This is an old quote I used to have at the ACL under Communitarian Quotes. I was reminded of it by an email forward I got today from Peter Myers, written by Dr. Mercola. Just to see if the quote was still online I did a search. It wasn't in the same place I saw it, but it's still out there.
From http://www.healthstatus.com/articles/A_User_Friendly_Vaccination_Schedule.html
A User-Friendly Vaccination Schedule by Dr. Joseph Mercola
A communitarian ethic increasingly governs health care in the U.S. It places a greater value on the health of the community, on society as a whole, than on the health of particular individuals. Public health officials have put together a vaccination schedule designed to eliminate infectious diseases to which the population is prey.More "news" and studies coming out about Obesity now too... another communitarian "concern."
Officials recognize that these vaccines will harm a small percentage of (genetically susceptible) individuals, but it is for the common good. The communitarian code posits that it is morally acceptable, if necessary, to sacrifice a few for the good of the many. Or as one observer more bluntly puts it, "Individual sheep can be sheared and slaughtered if it is for the welfare of their flock."

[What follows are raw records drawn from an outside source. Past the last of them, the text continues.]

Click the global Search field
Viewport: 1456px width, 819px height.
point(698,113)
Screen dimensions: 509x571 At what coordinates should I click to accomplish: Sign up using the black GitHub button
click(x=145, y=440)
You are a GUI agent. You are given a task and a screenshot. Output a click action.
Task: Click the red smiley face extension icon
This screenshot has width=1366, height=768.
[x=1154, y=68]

In this framework, health care providers become agents of the state charged with injecting vaccines into people that the central planners deem necessary. Physicians who remain true to their Hippocratic Oath and place the interests of their patient above that of the herd are considered to be out of step with the times, if not an anachronism.
Like central planners everywhere, the CDC's Advisory Committee on Immunization Practices (ACIP) promulgates a self-serving, one-size-fits-all vaccine policy. Members of this committee have ties to vaccine makers, such that the CDC must grant them waivers from statutory conflict of interest rules. Even so, and with little evidence to show that it is safe to subject young children to the ACIP's crowded immunization schedule, states nevertheless dutifully make its vaccine recommendations compulsory.

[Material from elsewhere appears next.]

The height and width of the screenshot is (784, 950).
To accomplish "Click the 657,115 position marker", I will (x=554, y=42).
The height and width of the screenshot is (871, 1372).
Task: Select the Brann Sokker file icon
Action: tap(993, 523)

All 50 states require children to be immunized against measles, diphtheria, Hemophilus influenzae type b, polio, and rubella in order to enroll in day care and/or public school. Forty-nine states also require vaccination against tetanus; 47, against hepatitis B and mumps; and 43 states now require vaccination against chickenpox.

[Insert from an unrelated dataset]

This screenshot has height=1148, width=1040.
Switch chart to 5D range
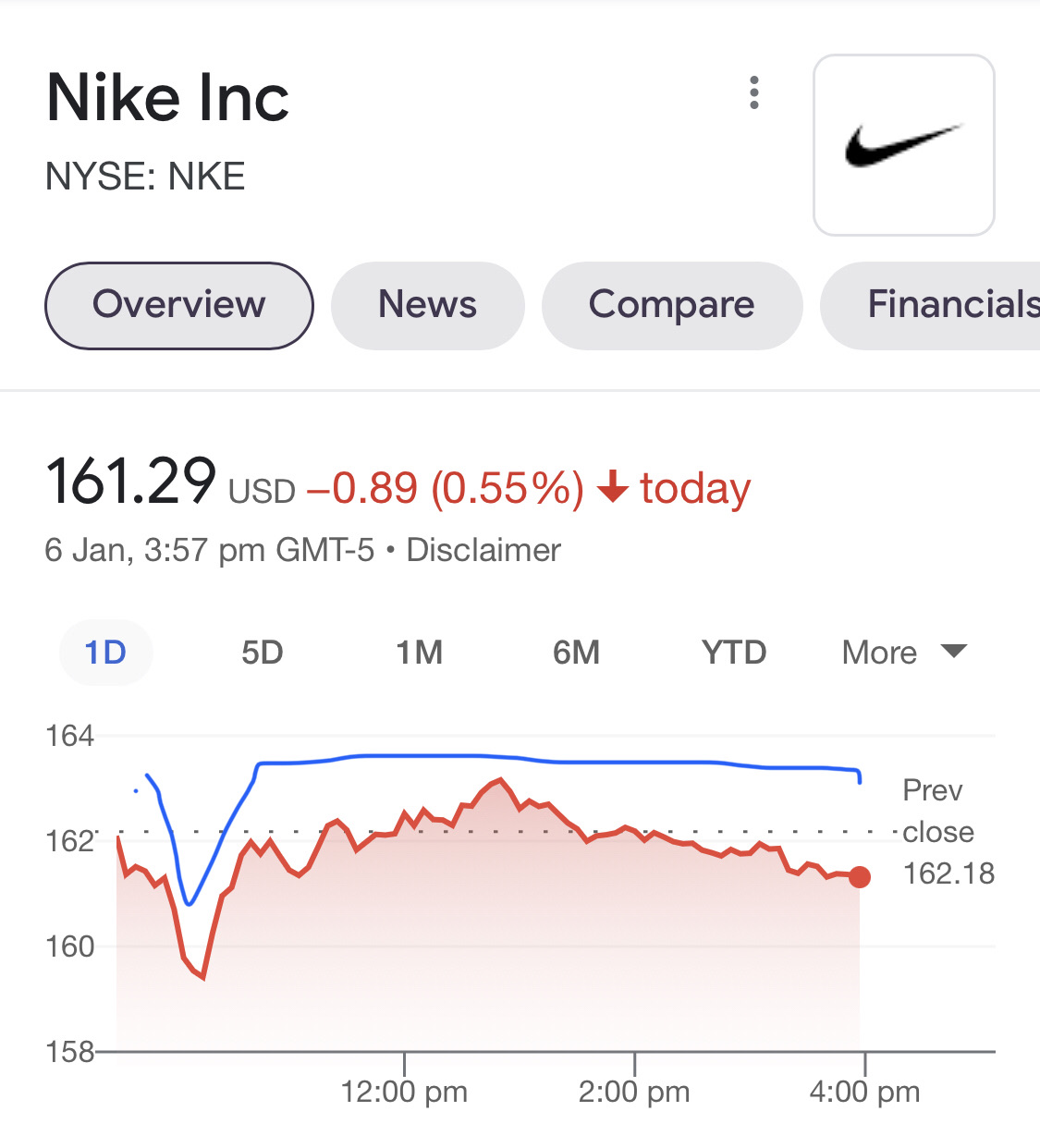point(263,653)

In order to shield themselves from any liability for making vaccinations compulsory, all states provide a medical exemption and 47, a religious exemption. Nineteen states allow a philosophical exemption. Some require only a letter from a parent and others, from a physician or church leader. (To see the exemptions allowed in your state, their wording and requirements, [http://www.909shot.com/state-site/state-exemptions.htm]click here.) Parents, of course, can refuse vaccinations, but if they want to enroll their child in public school they will need to obtain one of these exemptions.
Doctors who conclude that the risks of the government's immunization schedule outweigh its benefits are placed in a difficult position. If they counsel parents not to have their children follow it, health care plans, which track vaccine compliance as a measure of "quality," will find them wanting.